A fine dining CV and a volume kitchen CV should not look the same, even for the same person. Read the job, then decide which version of yourself to lead with.

For fine dining, emphasise precision, consistency, and pedigree. Name the rosettes, stars, or awards attached to the places you worked. Mention the tasting menus, the plating, the mise en place discipline, the chefs you trained under. This world runs on reputation and lineage, and a name like a known head chef on your CV opens doors.

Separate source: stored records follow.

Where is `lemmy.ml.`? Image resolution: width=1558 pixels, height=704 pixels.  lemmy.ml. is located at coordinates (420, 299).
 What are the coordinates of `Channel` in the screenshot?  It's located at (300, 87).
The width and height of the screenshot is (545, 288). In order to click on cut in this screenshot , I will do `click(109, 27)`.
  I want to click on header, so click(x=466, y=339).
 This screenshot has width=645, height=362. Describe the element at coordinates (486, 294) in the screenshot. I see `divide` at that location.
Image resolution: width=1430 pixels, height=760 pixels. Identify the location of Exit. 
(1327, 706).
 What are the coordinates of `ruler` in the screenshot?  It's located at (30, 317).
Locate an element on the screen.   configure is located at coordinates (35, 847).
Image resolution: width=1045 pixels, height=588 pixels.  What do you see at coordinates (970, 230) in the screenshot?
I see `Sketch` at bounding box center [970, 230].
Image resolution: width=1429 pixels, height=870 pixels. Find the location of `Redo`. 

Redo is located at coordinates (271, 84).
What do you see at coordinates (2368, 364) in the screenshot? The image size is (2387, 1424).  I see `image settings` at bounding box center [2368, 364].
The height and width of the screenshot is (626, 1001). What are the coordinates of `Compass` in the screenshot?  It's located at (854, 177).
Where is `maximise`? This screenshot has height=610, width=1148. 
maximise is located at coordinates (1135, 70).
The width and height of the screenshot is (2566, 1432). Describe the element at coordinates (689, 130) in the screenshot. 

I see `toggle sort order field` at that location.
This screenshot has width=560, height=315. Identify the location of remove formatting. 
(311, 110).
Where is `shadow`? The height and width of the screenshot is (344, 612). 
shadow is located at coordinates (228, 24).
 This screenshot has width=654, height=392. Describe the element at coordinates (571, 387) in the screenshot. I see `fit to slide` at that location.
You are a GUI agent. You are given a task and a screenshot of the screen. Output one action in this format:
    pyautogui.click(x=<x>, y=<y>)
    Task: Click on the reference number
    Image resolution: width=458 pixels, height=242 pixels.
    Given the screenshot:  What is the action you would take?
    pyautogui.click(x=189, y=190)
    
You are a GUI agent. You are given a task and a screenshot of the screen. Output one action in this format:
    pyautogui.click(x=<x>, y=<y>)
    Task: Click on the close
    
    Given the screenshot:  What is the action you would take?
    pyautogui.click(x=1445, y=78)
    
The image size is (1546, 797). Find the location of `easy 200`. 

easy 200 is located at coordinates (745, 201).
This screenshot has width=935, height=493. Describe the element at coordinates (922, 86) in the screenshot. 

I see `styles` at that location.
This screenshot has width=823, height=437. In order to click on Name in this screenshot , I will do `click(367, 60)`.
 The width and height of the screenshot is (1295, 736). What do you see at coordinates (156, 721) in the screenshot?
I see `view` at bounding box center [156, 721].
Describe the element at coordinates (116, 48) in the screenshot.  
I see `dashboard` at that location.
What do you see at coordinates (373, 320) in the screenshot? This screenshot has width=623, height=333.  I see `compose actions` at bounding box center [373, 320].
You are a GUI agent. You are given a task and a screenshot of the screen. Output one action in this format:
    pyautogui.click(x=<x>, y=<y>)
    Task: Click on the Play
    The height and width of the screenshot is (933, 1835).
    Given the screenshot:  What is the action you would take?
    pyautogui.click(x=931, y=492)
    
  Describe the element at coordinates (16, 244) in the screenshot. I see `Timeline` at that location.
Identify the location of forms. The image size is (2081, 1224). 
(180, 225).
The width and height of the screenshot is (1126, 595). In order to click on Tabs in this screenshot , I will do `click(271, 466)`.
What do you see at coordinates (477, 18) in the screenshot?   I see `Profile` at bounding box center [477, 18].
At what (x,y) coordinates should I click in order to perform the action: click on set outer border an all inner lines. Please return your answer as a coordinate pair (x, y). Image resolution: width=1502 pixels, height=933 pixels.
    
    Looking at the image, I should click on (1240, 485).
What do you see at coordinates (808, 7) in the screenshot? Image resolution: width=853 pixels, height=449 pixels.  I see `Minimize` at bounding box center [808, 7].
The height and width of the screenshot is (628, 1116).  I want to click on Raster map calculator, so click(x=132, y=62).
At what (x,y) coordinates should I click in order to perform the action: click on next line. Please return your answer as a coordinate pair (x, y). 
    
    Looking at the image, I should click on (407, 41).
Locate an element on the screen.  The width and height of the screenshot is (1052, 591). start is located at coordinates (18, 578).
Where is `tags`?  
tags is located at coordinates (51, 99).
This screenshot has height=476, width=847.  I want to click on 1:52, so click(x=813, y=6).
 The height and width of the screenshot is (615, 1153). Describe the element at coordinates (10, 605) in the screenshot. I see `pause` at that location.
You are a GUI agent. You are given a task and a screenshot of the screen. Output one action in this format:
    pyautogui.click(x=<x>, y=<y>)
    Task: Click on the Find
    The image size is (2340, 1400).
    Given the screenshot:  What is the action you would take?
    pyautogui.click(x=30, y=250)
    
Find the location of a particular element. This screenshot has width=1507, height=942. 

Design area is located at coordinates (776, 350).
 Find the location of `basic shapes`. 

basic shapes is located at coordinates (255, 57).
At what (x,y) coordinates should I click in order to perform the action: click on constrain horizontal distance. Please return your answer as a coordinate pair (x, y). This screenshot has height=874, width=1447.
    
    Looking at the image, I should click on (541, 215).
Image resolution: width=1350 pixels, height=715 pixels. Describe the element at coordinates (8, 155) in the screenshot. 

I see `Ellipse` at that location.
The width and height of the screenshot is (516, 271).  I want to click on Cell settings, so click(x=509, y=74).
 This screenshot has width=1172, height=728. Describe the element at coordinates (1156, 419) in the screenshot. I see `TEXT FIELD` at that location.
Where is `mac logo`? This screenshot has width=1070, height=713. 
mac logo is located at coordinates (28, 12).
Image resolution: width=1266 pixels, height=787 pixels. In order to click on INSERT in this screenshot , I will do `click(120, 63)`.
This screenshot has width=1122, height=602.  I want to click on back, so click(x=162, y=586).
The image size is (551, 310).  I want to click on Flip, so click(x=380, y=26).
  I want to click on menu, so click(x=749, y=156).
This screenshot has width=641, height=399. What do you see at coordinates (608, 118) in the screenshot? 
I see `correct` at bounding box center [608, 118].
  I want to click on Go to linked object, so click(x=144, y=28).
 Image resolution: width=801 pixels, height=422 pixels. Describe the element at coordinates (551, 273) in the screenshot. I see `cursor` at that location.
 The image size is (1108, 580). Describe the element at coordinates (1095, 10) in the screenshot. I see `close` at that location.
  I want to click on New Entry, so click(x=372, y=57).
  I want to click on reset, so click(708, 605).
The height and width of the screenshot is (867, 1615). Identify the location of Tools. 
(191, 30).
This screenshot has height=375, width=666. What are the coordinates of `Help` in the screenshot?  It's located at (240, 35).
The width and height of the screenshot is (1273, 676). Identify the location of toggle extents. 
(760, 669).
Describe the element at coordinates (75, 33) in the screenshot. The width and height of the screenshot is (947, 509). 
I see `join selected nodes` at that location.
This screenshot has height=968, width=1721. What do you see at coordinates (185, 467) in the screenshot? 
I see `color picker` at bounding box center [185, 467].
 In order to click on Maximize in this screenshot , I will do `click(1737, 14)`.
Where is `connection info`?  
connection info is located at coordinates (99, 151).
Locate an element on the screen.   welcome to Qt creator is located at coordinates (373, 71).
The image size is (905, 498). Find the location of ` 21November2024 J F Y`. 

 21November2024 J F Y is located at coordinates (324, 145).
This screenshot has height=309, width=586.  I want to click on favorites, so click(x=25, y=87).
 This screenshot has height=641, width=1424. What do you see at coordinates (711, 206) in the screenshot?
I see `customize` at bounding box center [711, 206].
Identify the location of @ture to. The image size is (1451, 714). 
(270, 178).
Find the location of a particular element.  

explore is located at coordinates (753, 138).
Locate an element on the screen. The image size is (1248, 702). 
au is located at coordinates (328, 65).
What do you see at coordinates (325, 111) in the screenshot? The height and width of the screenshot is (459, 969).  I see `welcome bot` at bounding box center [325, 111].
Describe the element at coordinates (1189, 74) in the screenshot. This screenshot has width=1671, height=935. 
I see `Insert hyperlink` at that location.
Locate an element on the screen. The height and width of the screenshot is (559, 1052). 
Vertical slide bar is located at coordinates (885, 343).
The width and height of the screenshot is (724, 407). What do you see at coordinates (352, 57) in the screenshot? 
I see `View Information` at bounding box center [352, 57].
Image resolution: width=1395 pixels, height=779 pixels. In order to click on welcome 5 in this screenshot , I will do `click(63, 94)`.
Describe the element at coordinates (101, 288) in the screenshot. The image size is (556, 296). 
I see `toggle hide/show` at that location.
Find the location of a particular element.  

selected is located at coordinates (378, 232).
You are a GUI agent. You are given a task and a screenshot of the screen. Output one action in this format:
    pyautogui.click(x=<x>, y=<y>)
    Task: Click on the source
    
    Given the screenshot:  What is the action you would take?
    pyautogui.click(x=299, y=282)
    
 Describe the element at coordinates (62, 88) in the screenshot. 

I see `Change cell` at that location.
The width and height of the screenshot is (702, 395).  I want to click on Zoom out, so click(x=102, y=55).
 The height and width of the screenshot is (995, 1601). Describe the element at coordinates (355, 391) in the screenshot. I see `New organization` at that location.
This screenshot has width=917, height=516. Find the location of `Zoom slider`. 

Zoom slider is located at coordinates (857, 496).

For high-volume or brigade-heavy kitchens, hotels, banqueting, gastropubs, lead with throughput and control. Covers per service, speed, consistency at scale, and your ability to hold quality when three hundred plates leave the pass in two hours. Show you can build a rota, control a section, and keep GP tight when the room is full.

If you are moving between the two, address it directly in your profile line so nobody assumes you cannot handle the switch. A fine dining chef applying to a busy brasserie should signal that they want volume and can cook fast, or the CV gets read as overqualified and dropped.

What hiring chefs are really checking for

Behind every line, the person reading is asking three quiet questions. Can this chef actually cook at the level we need? Will they turn up and stay? Will they make the kitchen calmer or worse?

You answer the first with named stations, cuisines, and scale. You answer the second with tenure and a clean, honest work history. The third one is harder, but a CV that mentions training juniors, running a section without drama, and holding standards through a bad service quietly signals that you are someone a team wants next to them at eight on a Saturday.

One practical note. If your kitchen experience is scattered across old LinkedIn roles and half-finished documents, a tool like Postulit can pull your LinkedIn profile into a clean, structured CV so you are editing a solid draft instead of starting from a blank page.

Now do the concrete work. Rewrite your profile line to name your level, cuisine, and one number. Go through each role and add the covers and the station you owned. Move your GP or food cost figure somewhere a scanning eye will hit it. Then cut every adjective that could describe any chef alive. What is left is a CV that reads like someone who can walk into a kitchen and work.